Questions regarding creating my own RMI registry

M

Mark Chao

Hi all, recently I am trying to creating a presistent RMI registry by
implementing the java.RMI.registry interface. The registry keeps a
backup copy of all the binded objects. However, I realised that I have
no idea how to run it. Usually I just run the default RMIRegistry, by
typing RMIregistry in command prompt. However, how can I run this
registry that I have created, and use it across different JVM? I wonder
whether the LocateRegistry will work, and recognise my own registry.
Thanks if you can give me some hint.
 
T

Thomas Fritsch

Mark said:
Hi all, recently I am trying to creating a presistent RMI registry by
implementing the java.RMI.registry interface. The registry keeps a
backup copy of all the binded objects. However, I realised that I have
no idea how to run it. Usually I just run the default RMIRegistry, by
typing RMIregistry in command prompt. However, how can I run this
registry that I have created, and use it across different JVM? I wonder
whether the LocateRegistry will work, and recognise my own registry.
Thanks if you can give me some hint.
I guess you need the usual
public void main(String args[])
method. In this method you would create one instance of your registry
implementation, and then keep running forever. At least I think this is
what rmiregistry.exe (with class sun.rmi.registry.RegistryImpl) does.
 
E

E.J. Pitt

Mark said:
Hi all, recently I am trying to creating a presistent RMI registry by
implementing the java.RMI.registry interface.
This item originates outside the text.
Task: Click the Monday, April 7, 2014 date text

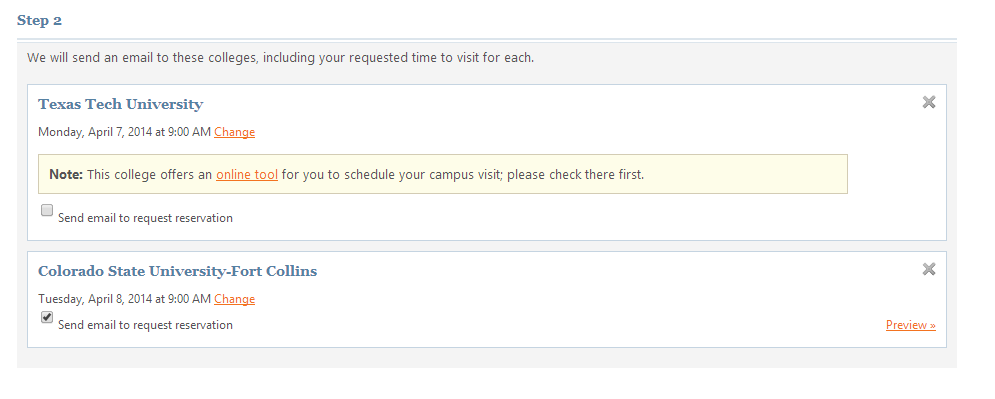Action: (x=95, y=132)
The registry keeps a
backup copy of all the binded objects. However, I realised that I have
no idea how to run it. Usually I just run the default RMIRegistry, by
typing RMIregistry in command prompt. However, how can I run this
registry that I have created, and use it across different JVM? I wonder
whether the LocateRegistry will work, and recognise my own registry.
Thanks if you can give me some hint.

Be warned that your Registry implementation won't work unless it extends
sun.rmi.server.RegistryImpl. Otherwise:

(a) it won't have the correct ObjectID
(b) the stubs synthesized by LocateRegistry.getRegistry (and used
internally by Naming) won't be able to talk to your registry
implementation and you will get protocol errors.

The alternative is to implement your own LocateRegistry but this is
non-trivial, as you still have to implement and know a fixed ObjectID
for a start. I don't know why you'd bother.